Trials successful Researchers show how various solid organic materials can produce heat or electricity from biogas
Researchers in Saskatchewan are making energy out of a few tonnes of culled potatoes and manure.
It’s the latest ‘recipe’ officials with the Prairie Agriculture Machinery Institute are testing inside the organization’s solid state anaerobic digester.
At a pilot-scale facility at PAMI’s Termuende Research Ranch near Lanigan, Sask., Joy Agnew is documenting how various organic materials could be used to produce a biogas that could generate heat, electricity or be fed into a provincial grid in the future. Successful trials have been running since last year.

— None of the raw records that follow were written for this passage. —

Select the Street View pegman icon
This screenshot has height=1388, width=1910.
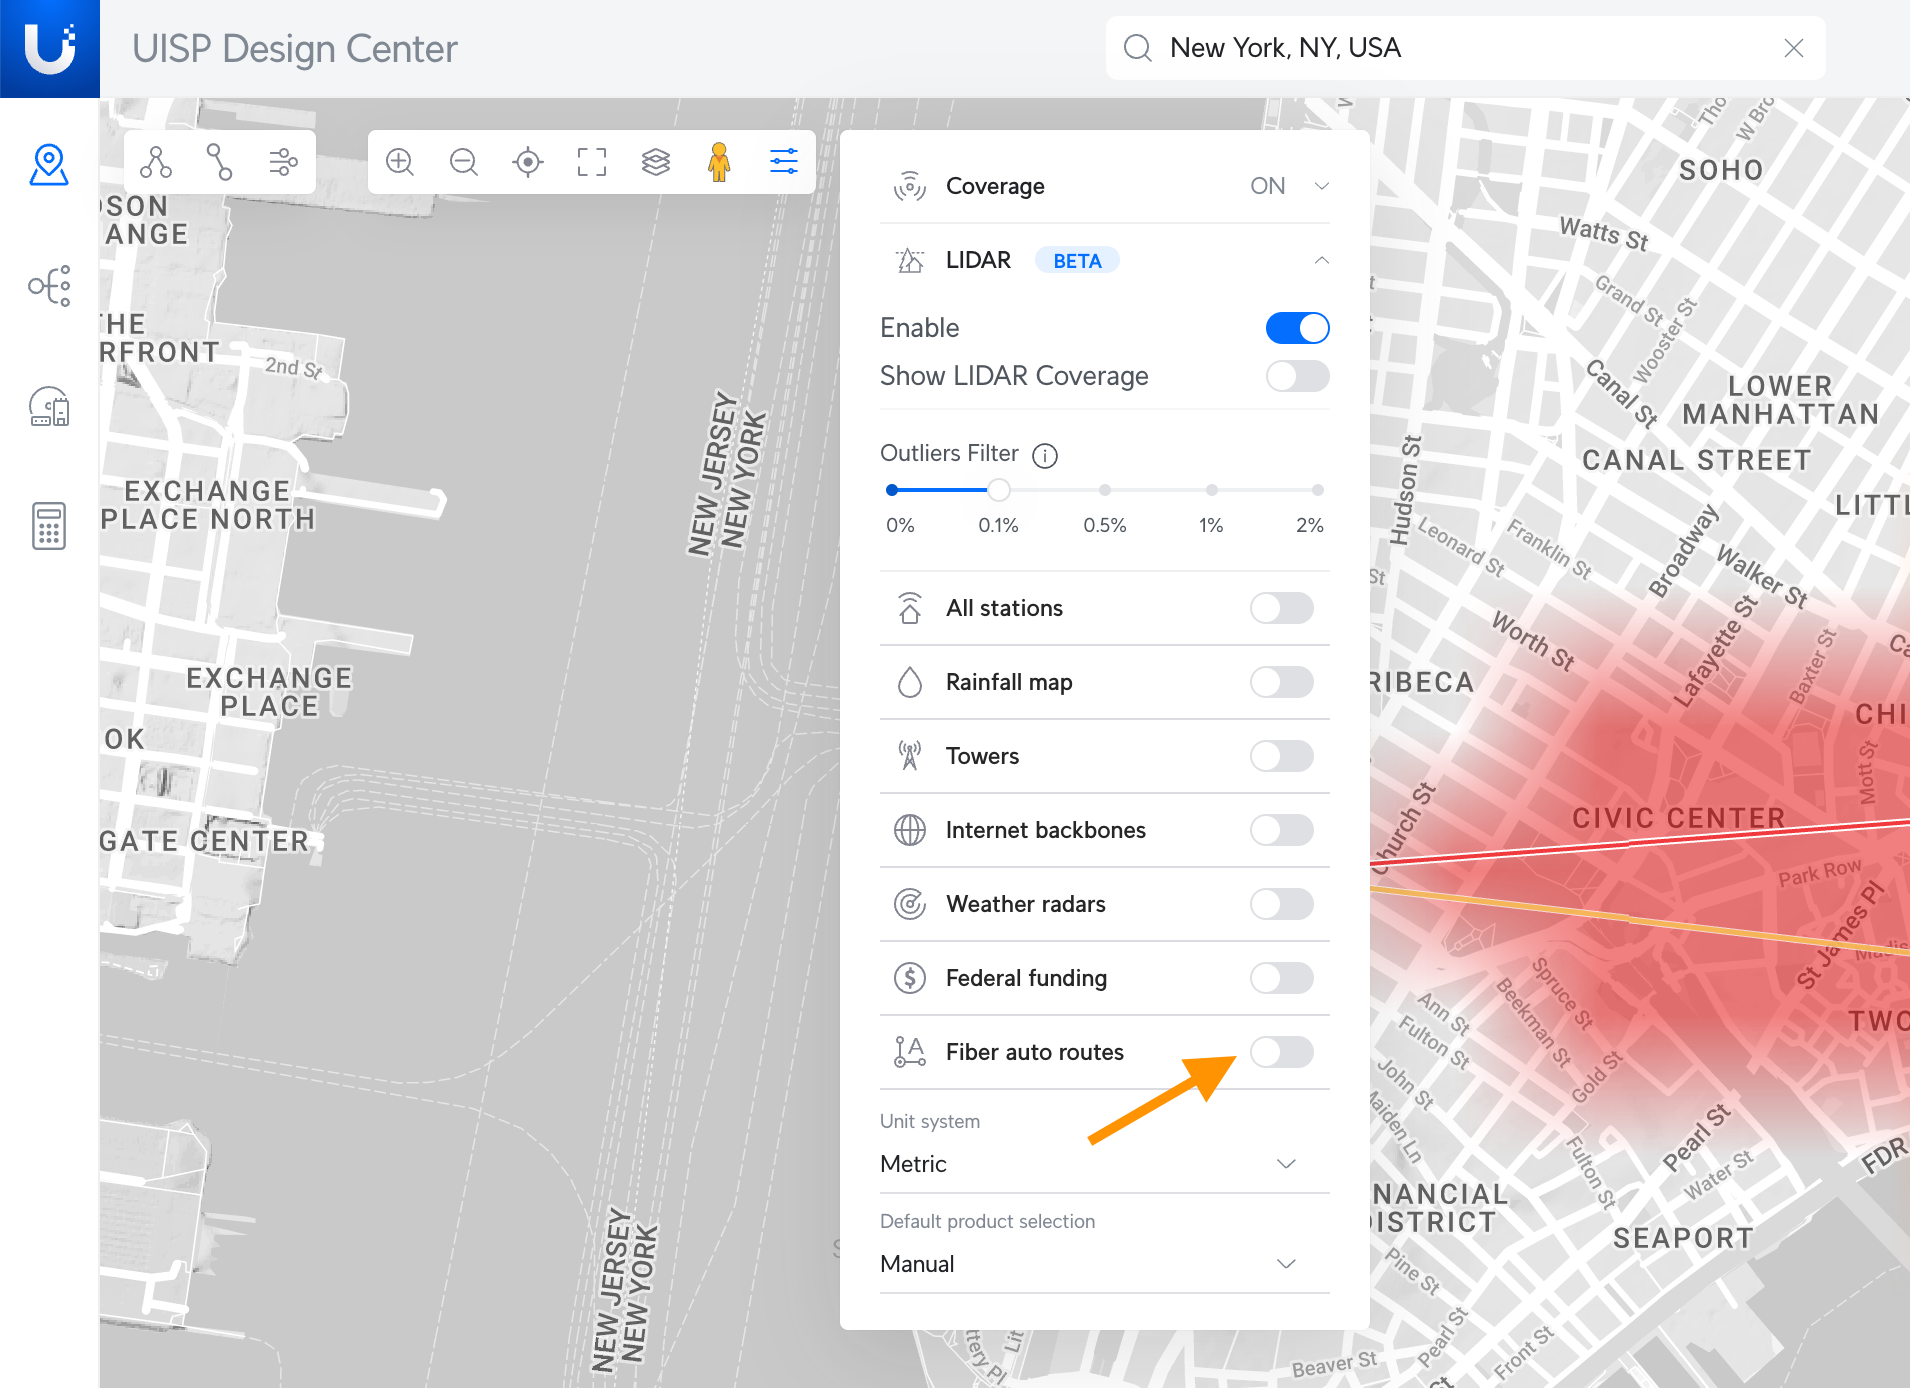point(719,162)
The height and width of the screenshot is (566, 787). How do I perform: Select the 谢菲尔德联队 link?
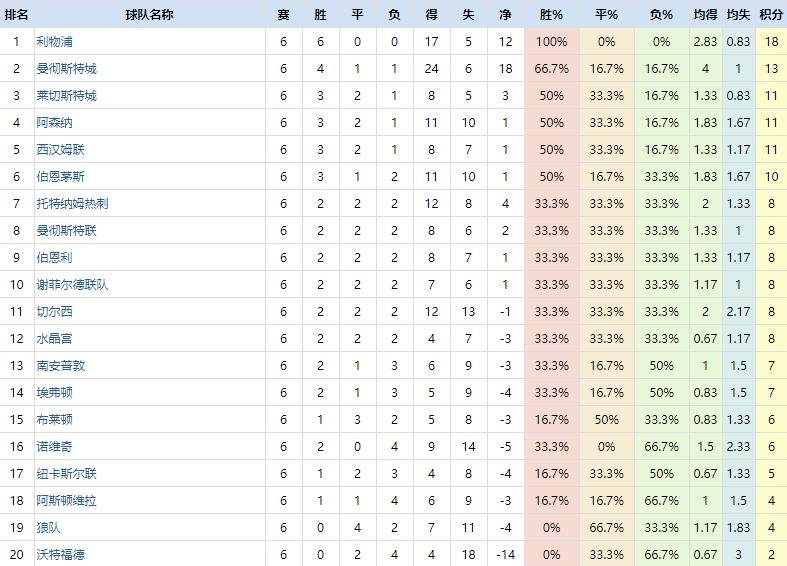(72, 285)
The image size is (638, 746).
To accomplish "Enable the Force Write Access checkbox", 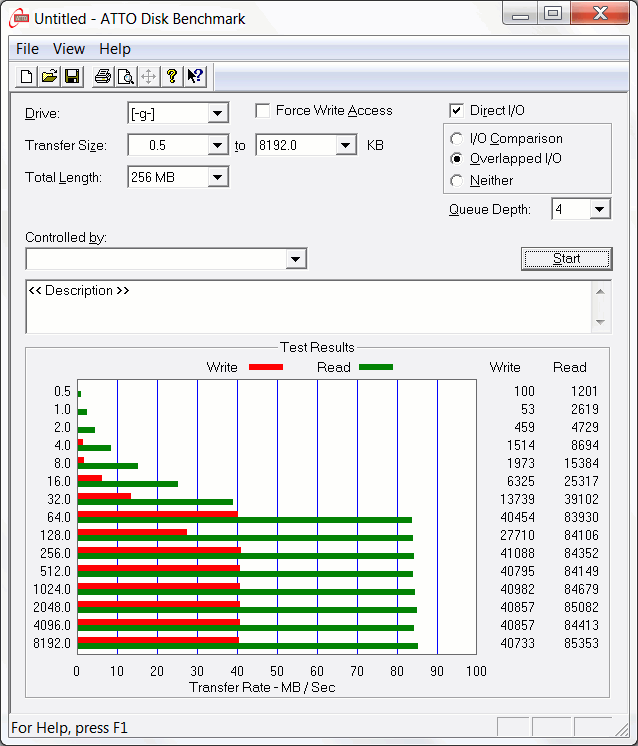I will (263, 111).
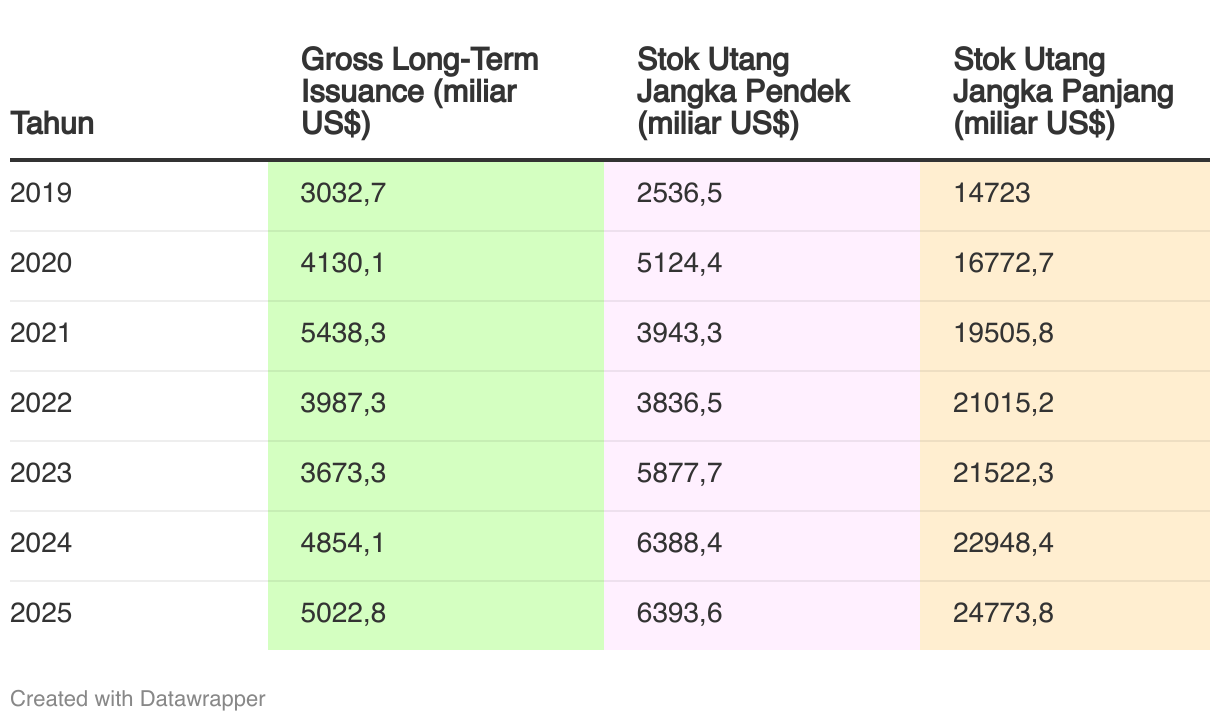Click the Stok Utang Jangka Pendek header
The height and width of the screenshot is (722, 1220).
pyautogui.click(x=743, y=92)
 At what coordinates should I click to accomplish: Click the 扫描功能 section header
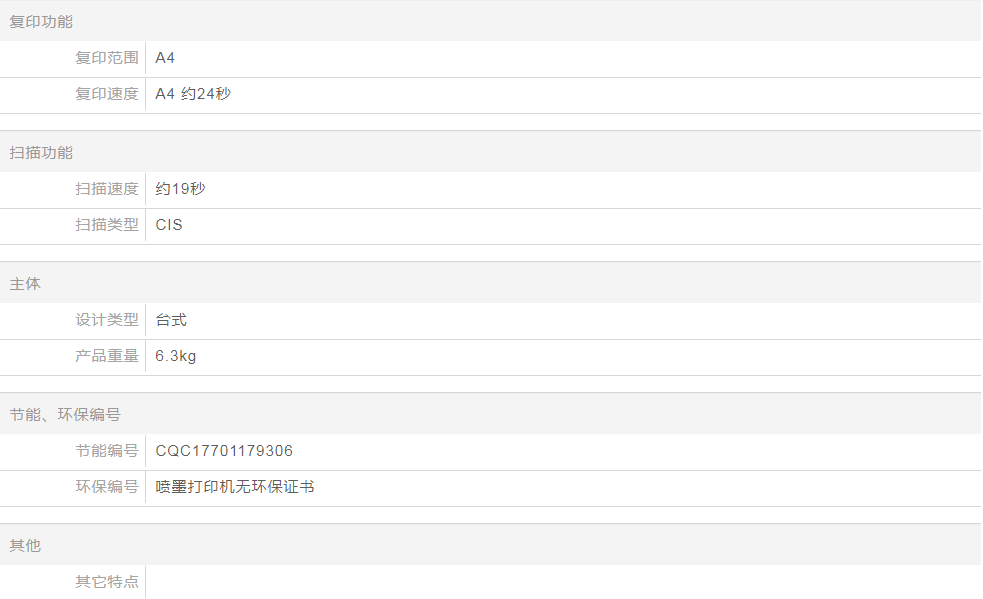[x=41, y=152]
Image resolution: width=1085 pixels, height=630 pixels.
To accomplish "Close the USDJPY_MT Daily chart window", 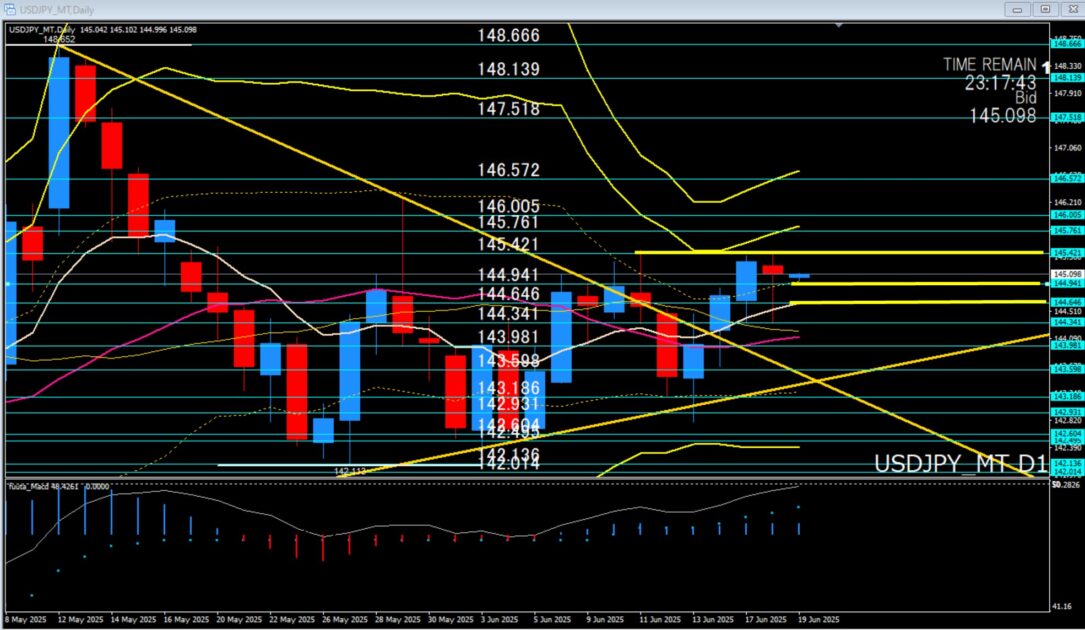I will pos(1070,8).
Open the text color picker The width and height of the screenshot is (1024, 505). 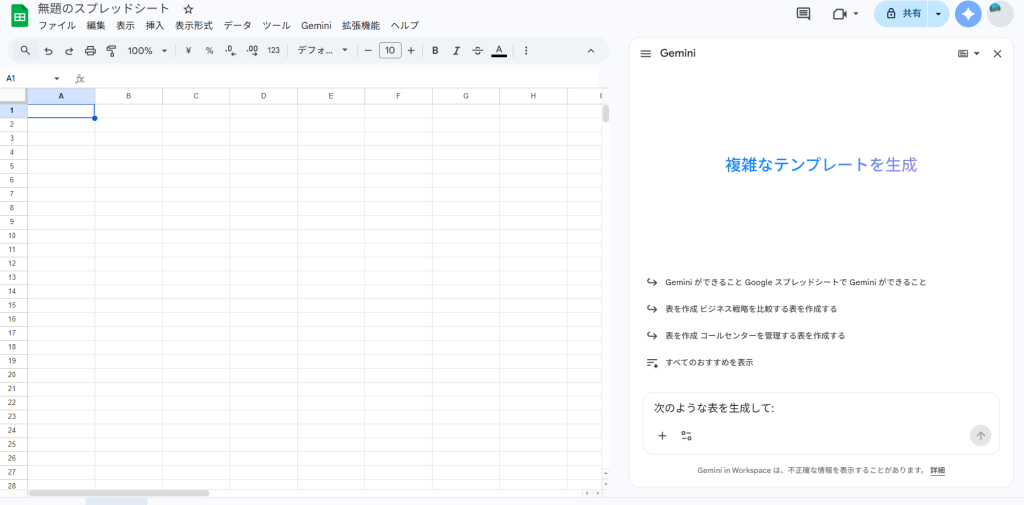pos(499,50)

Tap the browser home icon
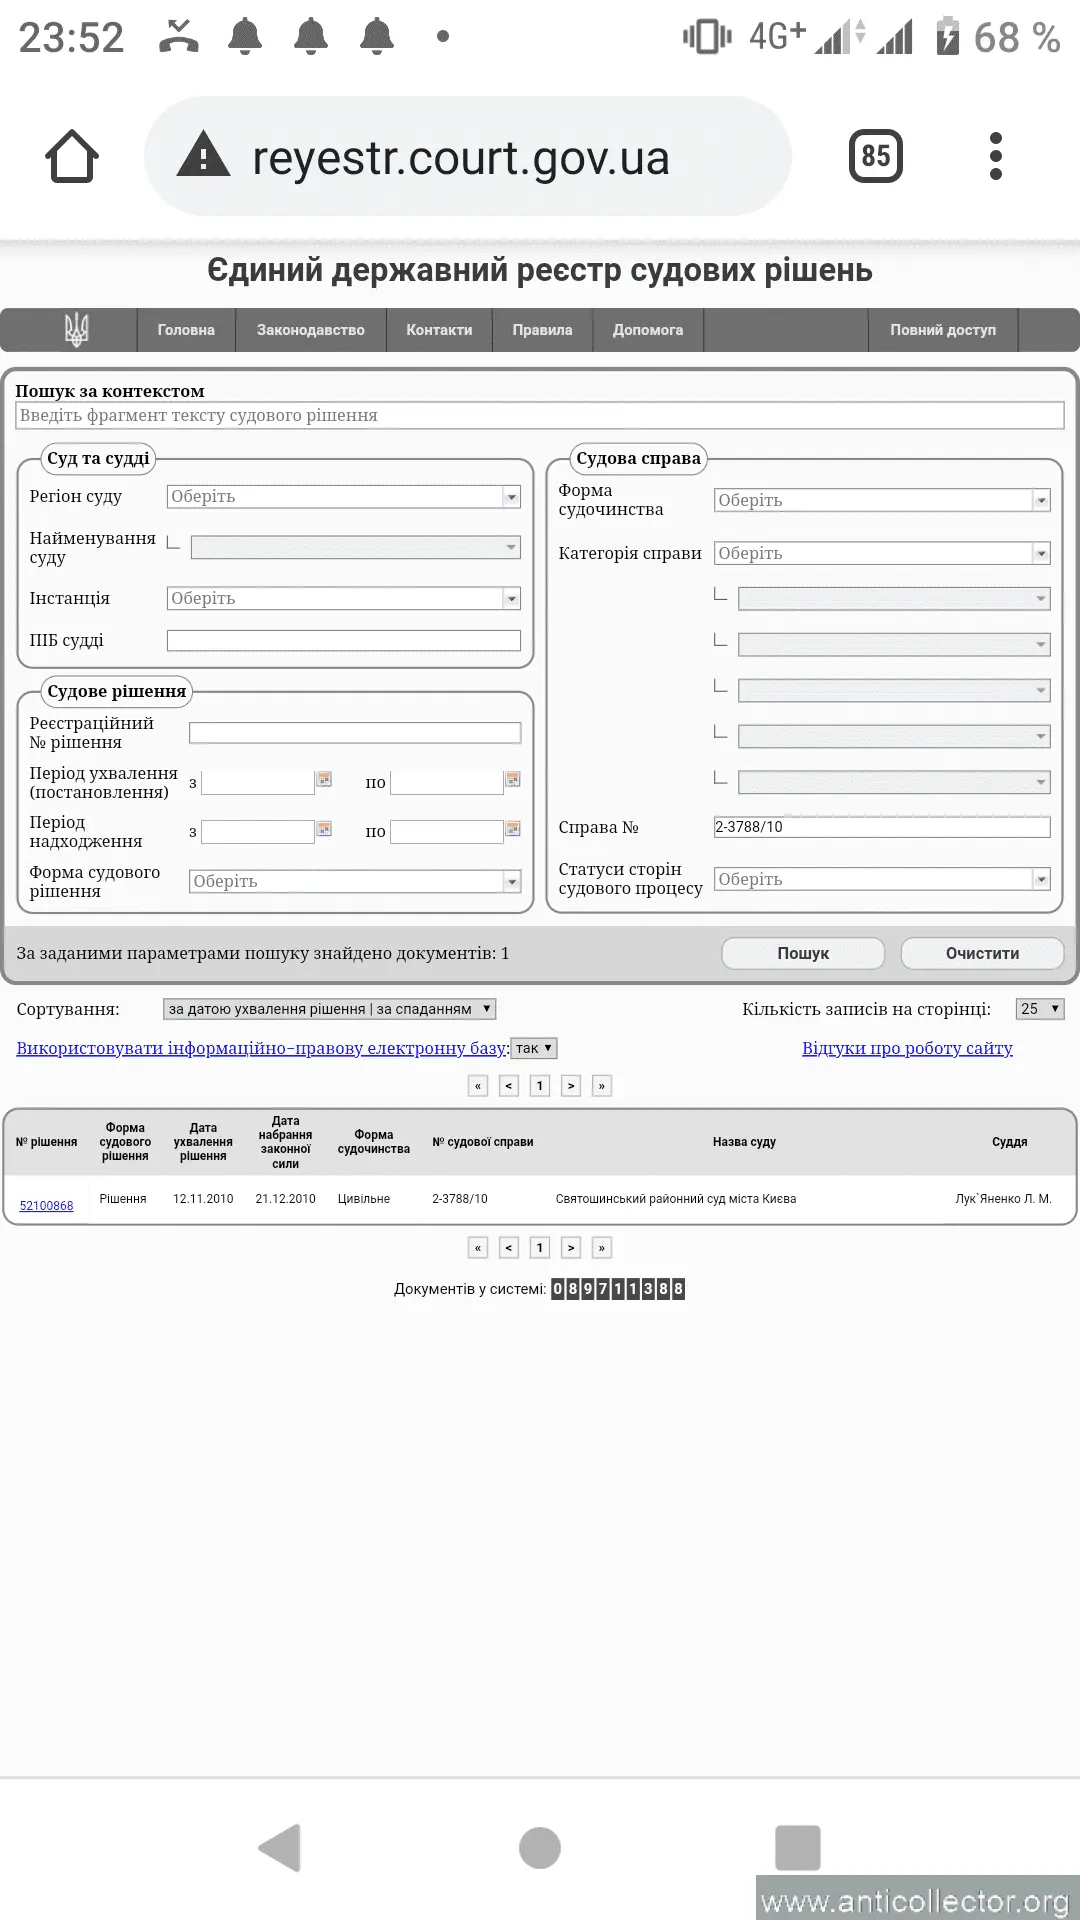(72, 156)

Eventually, the project could provide the livestock industry with a new source of power and a better way to manage manure.
“We’re becoming more socially aware of how much waste we’re putting on the Earth and what it’s doing to the Earth and we’re trying to extract as much value and nutrients out of it as possible,” said Agnew, project manager of agricultural research services at PAMI.
Anaerobic digesters are already employed in Europe and parts of Canada, but PAMI’s is unique. Biodigesters more commonly require manure to be collected, diluted and liquified.
PAMI’s works with the material in its solid state, which would allow it to be more easily employed in manure management systems in prairie feedlots, where cattle aren’t on cement floors.
Agnew said a solid state system would be smaller, simpler and less costly. She said a full-scale system could cost $5 million to $10 million, still cheaper than others, allowing industry to see a return on investment in a fraction of the time.
She said PAMI will be looking to scale the project up into a larger facility for proof of concept.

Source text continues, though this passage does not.